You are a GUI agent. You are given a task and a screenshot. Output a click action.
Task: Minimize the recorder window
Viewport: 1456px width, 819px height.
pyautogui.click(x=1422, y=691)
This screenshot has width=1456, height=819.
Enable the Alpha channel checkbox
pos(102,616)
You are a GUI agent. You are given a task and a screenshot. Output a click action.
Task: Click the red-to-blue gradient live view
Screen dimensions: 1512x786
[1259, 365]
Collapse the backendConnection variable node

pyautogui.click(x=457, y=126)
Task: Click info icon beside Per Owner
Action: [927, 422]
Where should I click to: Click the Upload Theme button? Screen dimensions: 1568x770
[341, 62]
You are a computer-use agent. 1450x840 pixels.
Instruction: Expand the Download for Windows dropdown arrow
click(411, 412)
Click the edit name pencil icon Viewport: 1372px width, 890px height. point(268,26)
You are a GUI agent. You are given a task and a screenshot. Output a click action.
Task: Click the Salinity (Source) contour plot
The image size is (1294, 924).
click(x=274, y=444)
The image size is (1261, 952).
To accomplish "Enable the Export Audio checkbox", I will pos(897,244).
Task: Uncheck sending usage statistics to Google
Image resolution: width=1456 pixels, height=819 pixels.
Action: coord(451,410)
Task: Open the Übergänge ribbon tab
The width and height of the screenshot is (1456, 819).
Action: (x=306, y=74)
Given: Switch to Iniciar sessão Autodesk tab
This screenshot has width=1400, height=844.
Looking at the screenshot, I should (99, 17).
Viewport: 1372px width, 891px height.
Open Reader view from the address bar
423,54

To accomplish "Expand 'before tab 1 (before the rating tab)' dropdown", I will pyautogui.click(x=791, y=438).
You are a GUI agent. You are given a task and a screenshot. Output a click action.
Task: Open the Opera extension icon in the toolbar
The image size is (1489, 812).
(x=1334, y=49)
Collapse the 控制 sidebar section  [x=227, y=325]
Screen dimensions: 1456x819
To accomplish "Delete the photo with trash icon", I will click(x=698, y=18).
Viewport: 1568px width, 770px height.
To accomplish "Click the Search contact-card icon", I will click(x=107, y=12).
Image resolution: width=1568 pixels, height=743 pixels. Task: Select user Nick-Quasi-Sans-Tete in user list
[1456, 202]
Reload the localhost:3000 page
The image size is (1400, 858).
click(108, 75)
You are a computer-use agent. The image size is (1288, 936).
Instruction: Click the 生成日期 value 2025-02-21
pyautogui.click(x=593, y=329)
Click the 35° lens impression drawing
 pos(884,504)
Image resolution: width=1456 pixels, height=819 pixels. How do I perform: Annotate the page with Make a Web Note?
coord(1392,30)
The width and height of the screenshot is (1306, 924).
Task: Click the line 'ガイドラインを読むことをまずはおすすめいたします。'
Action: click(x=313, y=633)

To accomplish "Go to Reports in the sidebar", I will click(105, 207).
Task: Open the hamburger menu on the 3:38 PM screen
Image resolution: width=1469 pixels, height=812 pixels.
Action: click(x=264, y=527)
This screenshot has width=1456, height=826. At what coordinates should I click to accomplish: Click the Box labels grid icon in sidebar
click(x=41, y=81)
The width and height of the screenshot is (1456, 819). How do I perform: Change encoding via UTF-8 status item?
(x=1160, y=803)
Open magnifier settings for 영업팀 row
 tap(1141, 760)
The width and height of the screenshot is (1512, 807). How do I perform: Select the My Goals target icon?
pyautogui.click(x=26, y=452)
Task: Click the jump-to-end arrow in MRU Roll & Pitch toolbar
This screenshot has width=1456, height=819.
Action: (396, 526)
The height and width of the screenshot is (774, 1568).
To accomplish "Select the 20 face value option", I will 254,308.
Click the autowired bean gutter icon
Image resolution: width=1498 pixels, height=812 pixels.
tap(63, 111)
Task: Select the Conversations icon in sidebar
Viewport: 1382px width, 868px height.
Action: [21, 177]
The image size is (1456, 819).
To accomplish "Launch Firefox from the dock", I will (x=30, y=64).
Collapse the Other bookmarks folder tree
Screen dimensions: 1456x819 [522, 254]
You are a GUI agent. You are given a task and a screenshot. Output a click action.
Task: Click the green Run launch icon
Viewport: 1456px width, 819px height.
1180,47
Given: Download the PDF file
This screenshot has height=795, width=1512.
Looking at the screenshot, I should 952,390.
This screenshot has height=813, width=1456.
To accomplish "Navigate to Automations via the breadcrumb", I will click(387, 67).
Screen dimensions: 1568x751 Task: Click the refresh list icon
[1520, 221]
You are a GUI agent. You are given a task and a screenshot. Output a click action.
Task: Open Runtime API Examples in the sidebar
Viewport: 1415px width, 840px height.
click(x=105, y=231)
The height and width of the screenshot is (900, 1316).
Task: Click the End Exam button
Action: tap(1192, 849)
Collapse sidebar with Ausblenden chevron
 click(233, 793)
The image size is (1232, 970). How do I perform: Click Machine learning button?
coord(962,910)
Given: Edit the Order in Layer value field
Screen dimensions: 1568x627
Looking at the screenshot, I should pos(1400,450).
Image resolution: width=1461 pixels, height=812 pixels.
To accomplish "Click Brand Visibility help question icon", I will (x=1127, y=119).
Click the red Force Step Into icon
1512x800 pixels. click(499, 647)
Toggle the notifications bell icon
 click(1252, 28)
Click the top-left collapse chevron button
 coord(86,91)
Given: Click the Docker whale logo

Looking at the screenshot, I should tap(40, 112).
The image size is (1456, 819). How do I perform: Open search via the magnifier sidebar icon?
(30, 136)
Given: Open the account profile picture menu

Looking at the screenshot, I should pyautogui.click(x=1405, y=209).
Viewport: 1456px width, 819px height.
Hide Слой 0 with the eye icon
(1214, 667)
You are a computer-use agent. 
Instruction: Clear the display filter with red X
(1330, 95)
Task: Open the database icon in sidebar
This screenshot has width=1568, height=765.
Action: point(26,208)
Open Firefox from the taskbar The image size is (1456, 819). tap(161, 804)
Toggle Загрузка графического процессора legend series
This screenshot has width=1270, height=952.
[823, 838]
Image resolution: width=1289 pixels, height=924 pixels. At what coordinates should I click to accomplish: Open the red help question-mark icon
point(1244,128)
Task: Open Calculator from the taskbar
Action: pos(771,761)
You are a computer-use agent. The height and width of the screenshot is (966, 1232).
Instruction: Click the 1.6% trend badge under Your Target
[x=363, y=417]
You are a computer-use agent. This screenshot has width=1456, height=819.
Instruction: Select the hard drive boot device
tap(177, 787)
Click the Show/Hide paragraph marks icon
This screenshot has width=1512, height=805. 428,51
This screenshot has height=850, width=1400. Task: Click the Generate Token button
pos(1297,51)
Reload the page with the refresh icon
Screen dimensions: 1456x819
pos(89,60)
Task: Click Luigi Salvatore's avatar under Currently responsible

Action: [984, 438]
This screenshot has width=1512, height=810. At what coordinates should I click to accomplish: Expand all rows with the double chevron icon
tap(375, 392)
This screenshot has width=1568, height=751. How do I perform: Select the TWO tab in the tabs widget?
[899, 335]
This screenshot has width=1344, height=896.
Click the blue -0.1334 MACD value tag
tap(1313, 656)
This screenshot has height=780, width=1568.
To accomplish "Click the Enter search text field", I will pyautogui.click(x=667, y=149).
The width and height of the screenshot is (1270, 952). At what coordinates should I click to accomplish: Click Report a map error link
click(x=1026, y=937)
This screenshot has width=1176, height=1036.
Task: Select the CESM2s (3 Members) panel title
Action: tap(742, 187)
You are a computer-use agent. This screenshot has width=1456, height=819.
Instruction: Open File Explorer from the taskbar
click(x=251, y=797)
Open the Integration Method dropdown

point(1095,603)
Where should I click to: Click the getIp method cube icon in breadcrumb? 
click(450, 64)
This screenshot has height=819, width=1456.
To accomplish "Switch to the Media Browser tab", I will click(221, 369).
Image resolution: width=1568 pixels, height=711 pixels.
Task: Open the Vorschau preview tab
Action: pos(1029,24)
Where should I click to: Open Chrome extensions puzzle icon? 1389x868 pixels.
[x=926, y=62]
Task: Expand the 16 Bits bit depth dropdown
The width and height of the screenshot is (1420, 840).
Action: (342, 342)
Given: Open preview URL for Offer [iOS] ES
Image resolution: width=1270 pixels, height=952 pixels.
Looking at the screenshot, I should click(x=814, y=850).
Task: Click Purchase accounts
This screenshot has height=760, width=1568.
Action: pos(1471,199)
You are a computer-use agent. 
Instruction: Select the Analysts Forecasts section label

----

WHAT YOU SHOULD DO: Above are the entries. Output exactly the lines beginning with the line that has "The image size is (1261, 952)." and ending with the line that has "Given: Switch to Iniciar sessão Autodesk tab".

OUTPUT FOR THIS EXERCISE:
The image size is (1261, 952).
To accomplish "Enable the Export Audio checkbox", I will pos(897,244).
Task: Uncheck sending usage statistics to Google
Image resolution: width=1456 pixels, height=819 pixels.
Action: coord(451,410)
Task: Open the Übergänge ribbon tab
The width and height of the screenshot is (1456, 819).
Action: (x=306, y=74)
Given: Switch to Iniciar sessão Autodesk tab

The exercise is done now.